# Description of the task:
Among the entries below, extract exactly the lines that run from the one with "Instruction: Select the Алюминий value" through the one with "The height and width of the screenshot is (910, 1897).", both ends included.
--------
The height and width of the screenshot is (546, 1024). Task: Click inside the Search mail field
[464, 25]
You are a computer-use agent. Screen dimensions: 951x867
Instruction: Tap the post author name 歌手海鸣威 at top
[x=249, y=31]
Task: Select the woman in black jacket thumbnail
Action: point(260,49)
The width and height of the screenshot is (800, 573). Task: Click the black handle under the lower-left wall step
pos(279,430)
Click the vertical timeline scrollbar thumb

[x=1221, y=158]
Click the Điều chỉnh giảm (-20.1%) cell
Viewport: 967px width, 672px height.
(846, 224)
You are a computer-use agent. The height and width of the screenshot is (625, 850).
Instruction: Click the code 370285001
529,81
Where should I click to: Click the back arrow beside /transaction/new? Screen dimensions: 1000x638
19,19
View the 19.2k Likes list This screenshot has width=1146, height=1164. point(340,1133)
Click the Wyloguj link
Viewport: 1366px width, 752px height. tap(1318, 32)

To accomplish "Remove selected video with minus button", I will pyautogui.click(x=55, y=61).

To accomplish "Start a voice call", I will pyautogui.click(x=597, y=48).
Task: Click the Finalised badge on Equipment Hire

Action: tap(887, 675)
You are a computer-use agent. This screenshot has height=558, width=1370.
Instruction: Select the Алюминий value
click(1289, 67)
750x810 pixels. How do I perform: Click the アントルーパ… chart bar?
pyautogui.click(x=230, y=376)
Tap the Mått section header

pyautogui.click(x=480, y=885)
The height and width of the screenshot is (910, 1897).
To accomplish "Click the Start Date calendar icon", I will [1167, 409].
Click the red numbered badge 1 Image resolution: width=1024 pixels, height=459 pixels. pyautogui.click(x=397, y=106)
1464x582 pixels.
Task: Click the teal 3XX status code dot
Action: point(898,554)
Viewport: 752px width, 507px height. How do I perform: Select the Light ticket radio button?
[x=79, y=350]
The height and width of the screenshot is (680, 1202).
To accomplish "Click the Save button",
--------
# Response area:
Instruction: Select the Алюминий value
click(1289, 67)
750x810 pixels. How do I perform: Click the アントルーパ… chart bar?
pyautogui.click(x=230, y=376)
Tap the Mått section header

pyautogui.click(x=480, y=885)
The height and width of the screenshot is (910, 1897).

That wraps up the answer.